Before giving food to your students there are two crucial things to remember:
- Make sure you have followed all food safety guidelines. If the food you are serving must be cooked, make sure it has been cooked, stored and transported at safe temperatures. You can make your students extremely ill if you give them cooked food that has been sitting out for the three hours it took you to get to church and finish services. This government website has any information you might want on the topic of food safety.
- Be aware of potential student allergies. Older students probably know their allergies and have been trained how to take care of themselves. For younger children, you may want to get parents to complete a form listing their child’s allergies or inform them what you will be serving and ask if their child may have allergy issues. Be prepared to provide the ingredients panel from prepared foods or recipe ingredients if you have cooked the recipe yourself. Peanuts were not used in Bible times for food, but it’s wise to avoid most nuts as some children with severe peanut allergies can have a reaction from just touching the offending food.
Clearing those two hurdles, means you are ready to get creative and have some fun with your students. Here are some of my favorite ways to incorporate food in Bible classes:
- Is a specific food mentioned in the Bible story? In the story of Jacob and Esau for example, Jacob cooks a lentil stew that is so tempting, Esau sells his birthright for a taste. Make a lentil stew authentic to the time period and let kids have a taste.
- Are there foods used as part of an illustration in a parable or proverb? There are quite a few parables and proverbs involving growing things. Bring in produce or plant a Bible garden for students to experience the part of a farm to table culture illustrated in the scripture. If it’s a produce item new to them, let them have a taste.
- Does the Bible story take place in a market, at a meal, on a farm or vineyard or at the Temple? Maybe specific foods aren’t mentioned in the particular story, but what would someone experience in those places? We often forget about the Temple or Tabernacle and food. Did you know the priests often ate what was left of the meat or other foods that were sacrificed? Think about the smells. Sacrifices of cows and lambs probably smelled like someone grilling does today.
- Does the story contain an unusual food item? Don’t be afraid to order edible locusts from England and let the kids who want to try it, eat what John the Baptist ate. Even though we don’t know for sure what manna was, we do know the Bible describes what it tasted like. There are plenty of recipes for “manna” cookies online. Kids can at least get a rough idea of what it might be like to eat that for every meal for 40 years!
- Does the scripture compare something to an item of food? One of my favorites is to look at the verses talking about scripture as milk and/or honey and then serving vanilla ice cream with honey on top.
If you want more ideas, you can search online or I love the book Food At the Time of the Bible by Miriam Vamosh. It goes into great detail of not only foods, but also customs involving growing, buying, preparing and eating food during Bible times.

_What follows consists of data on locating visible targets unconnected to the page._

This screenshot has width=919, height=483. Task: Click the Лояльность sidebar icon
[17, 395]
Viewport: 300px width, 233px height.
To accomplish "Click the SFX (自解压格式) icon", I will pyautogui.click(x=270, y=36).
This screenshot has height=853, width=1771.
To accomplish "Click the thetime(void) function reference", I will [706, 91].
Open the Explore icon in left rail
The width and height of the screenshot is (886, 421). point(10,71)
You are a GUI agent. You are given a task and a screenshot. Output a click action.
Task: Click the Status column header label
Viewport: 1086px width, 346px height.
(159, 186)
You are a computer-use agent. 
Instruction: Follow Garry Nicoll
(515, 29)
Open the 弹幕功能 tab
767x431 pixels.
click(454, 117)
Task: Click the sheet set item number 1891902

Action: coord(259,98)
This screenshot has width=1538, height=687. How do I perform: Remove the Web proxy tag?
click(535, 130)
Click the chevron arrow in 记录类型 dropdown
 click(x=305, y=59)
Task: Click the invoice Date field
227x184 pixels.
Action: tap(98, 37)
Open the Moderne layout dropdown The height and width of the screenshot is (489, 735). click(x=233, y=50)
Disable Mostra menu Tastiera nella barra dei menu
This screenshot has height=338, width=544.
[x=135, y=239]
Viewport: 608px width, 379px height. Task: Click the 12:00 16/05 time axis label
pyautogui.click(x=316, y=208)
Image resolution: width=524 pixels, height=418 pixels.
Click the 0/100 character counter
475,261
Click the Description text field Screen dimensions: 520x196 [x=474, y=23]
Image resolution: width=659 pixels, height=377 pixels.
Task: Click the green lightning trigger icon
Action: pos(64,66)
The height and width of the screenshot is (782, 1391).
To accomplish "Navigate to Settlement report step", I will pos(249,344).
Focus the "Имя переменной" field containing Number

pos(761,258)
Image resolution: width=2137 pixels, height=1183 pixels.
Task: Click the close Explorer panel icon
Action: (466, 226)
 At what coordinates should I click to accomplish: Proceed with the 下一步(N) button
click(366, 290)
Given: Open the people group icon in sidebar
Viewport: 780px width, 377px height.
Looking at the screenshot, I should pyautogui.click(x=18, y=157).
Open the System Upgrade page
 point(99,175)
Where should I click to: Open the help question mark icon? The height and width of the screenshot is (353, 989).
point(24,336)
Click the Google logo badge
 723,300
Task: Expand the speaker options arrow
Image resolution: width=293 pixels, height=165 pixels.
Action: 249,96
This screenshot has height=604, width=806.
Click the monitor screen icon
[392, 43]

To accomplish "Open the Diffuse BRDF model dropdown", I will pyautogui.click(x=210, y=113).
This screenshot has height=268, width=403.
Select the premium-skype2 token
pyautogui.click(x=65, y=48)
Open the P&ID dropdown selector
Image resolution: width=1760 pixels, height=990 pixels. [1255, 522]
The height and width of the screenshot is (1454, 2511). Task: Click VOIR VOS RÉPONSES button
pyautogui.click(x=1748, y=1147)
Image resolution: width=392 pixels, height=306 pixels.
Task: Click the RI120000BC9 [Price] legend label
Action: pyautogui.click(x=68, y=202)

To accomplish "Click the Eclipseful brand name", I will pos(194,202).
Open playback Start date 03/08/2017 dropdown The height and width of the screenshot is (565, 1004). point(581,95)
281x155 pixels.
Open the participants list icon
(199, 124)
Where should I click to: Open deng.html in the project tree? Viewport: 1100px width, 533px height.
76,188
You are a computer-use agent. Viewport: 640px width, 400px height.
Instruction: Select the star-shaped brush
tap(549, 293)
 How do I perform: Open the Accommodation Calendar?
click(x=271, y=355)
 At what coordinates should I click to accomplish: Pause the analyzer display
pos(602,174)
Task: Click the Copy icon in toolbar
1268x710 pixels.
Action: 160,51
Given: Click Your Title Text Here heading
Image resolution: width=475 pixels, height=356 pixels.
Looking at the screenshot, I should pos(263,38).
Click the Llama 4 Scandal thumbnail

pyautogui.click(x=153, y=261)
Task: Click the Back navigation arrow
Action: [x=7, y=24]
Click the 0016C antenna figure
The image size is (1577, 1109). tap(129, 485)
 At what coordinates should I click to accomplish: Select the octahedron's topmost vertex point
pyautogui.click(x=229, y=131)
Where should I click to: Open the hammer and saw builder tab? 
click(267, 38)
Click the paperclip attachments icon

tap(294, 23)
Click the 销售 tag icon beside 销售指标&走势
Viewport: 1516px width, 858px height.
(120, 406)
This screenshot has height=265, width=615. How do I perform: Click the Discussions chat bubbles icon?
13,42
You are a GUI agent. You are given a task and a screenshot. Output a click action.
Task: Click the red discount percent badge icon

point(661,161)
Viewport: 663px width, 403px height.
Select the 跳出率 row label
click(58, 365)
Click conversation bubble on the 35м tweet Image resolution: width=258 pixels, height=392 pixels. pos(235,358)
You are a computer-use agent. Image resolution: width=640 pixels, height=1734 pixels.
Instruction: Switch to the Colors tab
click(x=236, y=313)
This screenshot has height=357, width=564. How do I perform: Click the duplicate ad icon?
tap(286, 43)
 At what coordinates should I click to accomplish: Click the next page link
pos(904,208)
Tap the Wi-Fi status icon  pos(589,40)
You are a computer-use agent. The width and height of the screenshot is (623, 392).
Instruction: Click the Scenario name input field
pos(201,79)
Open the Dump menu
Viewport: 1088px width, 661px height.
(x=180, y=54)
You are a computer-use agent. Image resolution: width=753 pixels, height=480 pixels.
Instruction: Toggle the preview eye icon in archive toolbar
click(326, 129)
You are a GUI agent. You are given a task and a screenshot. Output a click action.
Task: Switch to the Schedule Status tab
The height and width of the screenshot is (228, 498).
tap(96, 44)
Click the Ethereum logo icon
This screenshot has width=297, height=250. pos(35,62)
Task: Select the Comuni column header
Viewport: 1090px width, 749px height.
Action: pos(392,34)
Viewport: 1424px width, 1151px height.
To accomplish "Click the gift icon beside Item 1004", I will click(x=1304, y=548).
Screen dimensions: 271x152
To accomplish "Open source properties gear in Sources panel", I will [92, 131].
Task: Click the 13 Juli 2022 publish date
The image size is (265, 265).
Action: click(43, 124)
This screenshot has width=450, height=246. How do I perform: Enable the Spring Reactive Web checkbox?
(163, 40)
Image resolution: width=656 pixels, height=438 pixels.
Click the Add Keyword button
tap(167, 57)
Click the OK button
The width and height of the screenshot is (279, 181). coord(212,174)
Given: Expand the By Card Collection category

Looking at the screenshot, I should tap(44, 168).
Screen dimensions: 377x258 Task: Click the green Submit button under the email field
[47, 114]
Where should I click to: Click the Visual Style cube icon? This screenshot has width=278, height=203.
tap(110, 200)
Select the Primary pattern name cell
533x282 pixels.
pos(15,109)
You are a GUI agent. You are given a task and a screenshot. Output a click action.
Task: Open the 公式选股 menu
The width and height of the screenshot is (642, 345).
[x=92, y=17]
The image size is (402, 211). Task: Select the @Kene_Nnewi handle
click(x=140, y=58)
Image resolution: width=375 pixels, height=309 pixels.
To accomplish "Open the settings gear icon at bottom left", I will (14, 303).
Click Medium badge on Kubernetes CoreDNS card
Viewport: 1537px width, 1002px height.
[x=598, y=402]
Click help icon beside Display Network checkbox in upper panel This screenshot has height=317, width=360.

It also includes some authentic recipes you can try.
You may be wondering about those cute food crafts or snacks one often sees at VBS. Personally, I think they make a cute snack for snack time, but they don’t necessarily add much educational value to a lesson or activity. Most of the ones I have seen are also high in sugar. They won’t hurt your students, but they won’t add as much value as using authentic food experiences to your lessons might.
So grab your recipes or shopping list and head to your local market. Adding food to your lessons from time to time can make them more meaningful and more memorable.